▶ Selected extract
------------
# Unpopular? opinion: Facial asymmetry aint the worst



## joeveniro (Aug 14, 2020)

Look at this guy, do you think he cares about his face being assymetric ? he does not give a shit.
its normal, dont think too much about it









edit: his name is Andrei Andrei, he is a model


----------



## Warlow (Aug 14, 2020)

water is wet, very few faces are perfectly symmetrical


----------



## wasted (Aug 14, 2020)




----------



## joeveniro (Aug 14, 2020)

wasted said:


> View attachment 588882


tf? wasnt this guy supposed to be hella hot?


----------



## joeveniro (Aug 14, 2020)

Warlow said:


> water is wet, very few faces are perfectly symmetrical


yeah but theres a lot of people out there that think it matters a LOT, its painfull to see


----------



## Truthmirrorcoper (Aug 14, 2020)

IMO most perfectly symmetrical people are recessed since if your bones have Not grown theres no bones to be assymetrical


----------



## lifestyle21873 (Aug 14, 2020)

i agree


----------



## wasted (Aug 14, 2020)

joeveniro said:


> tf? wasnt this guy supposed to be hella hot?


He is. His face isn't symmetrical though which proves symmetry doesn't matter much.


----------



## godirl (Aug 14, 2020)

only my left cheek is hollow because of asymmetries  I want both my cheeks to be hollow


----------



## wasted (Aug 14, 2020)

Truthmirrorcoper said:


> IMO most perfectly symmetrical people are recessed since if your bones have Not grown theres no bones to be assymetrical


What the fuck are you talking about? Recessed people do have bones unless deformed lmao.


----------



## Truthmirrorcoper (Aug 14, 2020)

wasted said:


> What the fuck are you talking about? Recessed people do have bones unless deformed lmao.
------------
▶ Dataset content
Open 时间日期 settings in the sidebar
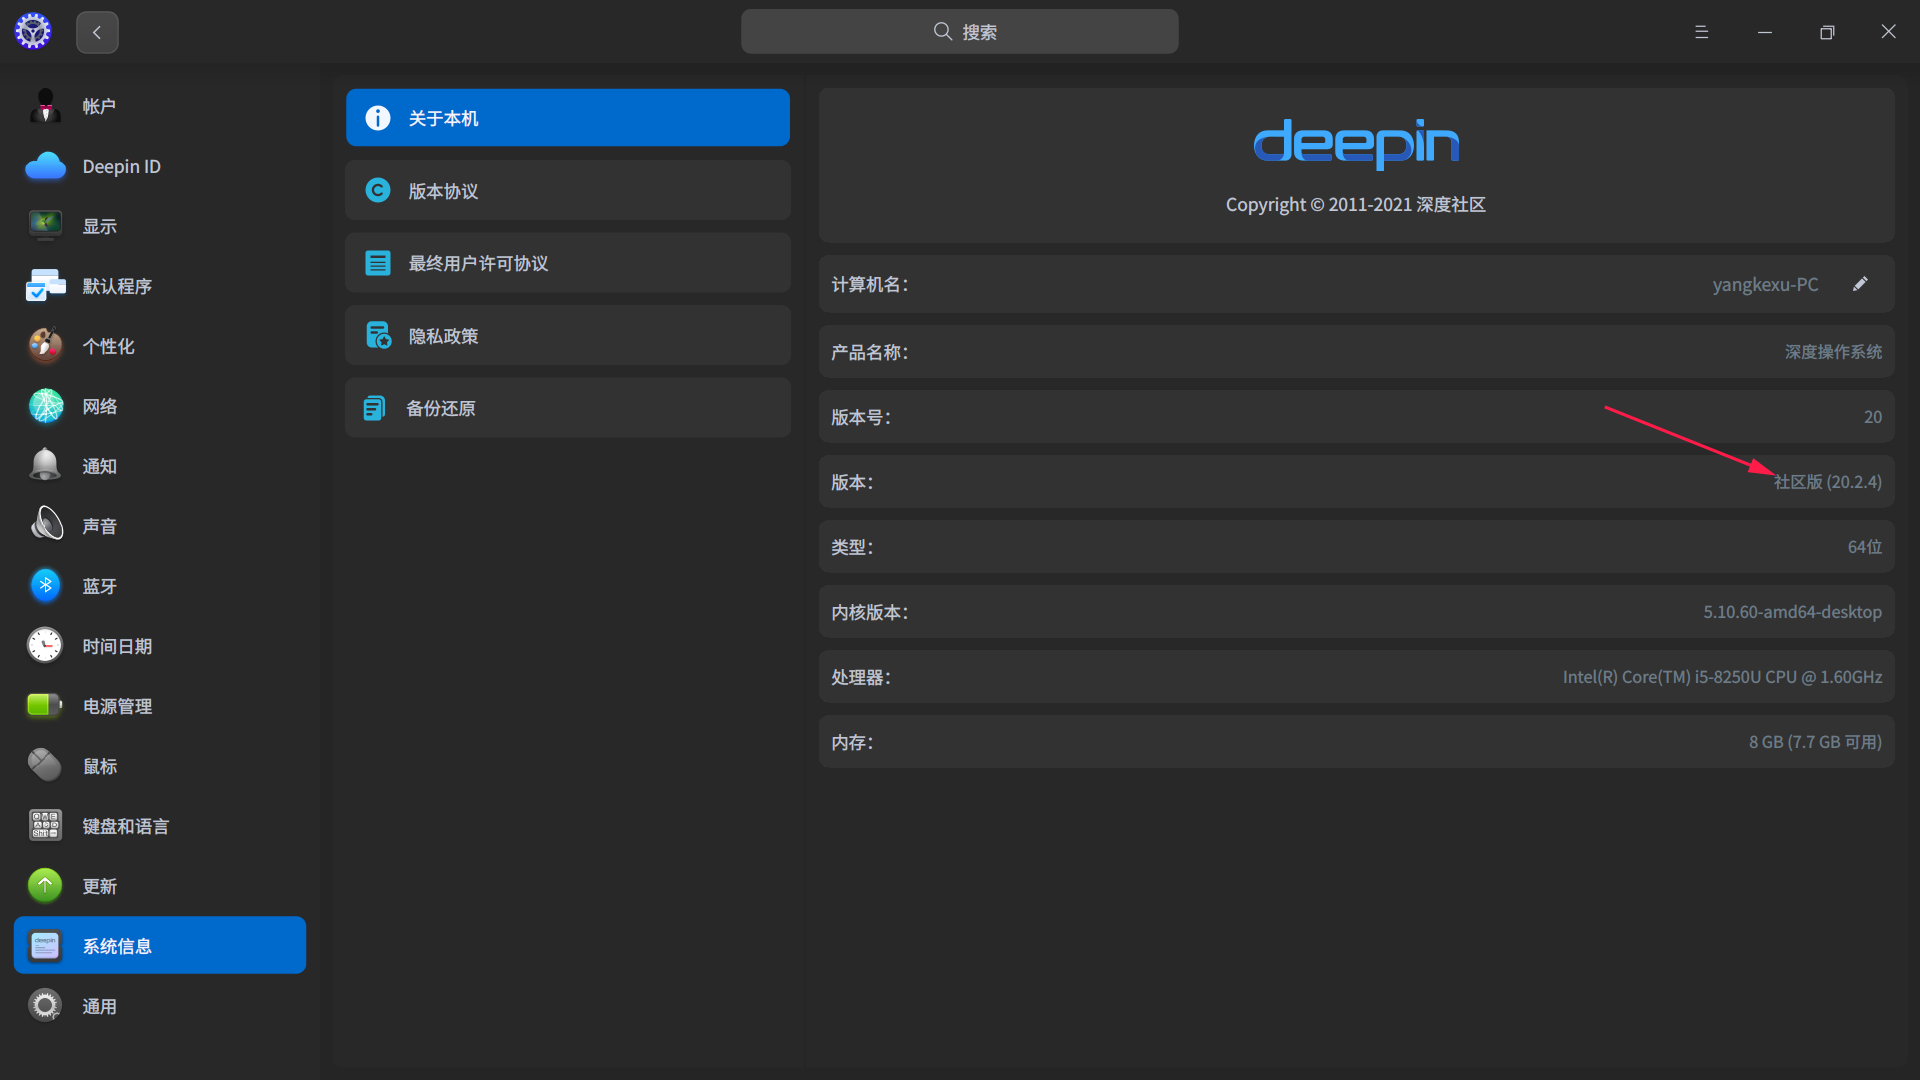The image size is (1920, 1080). pyautogui.click(x=117, y=646)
------------
▶ Task description
In the facial asymmetry thread, what name and occupation does joeveniro's edit give for the man in the opening post?

▶ Task answer
His name is Andrei Andrei, and he is a model.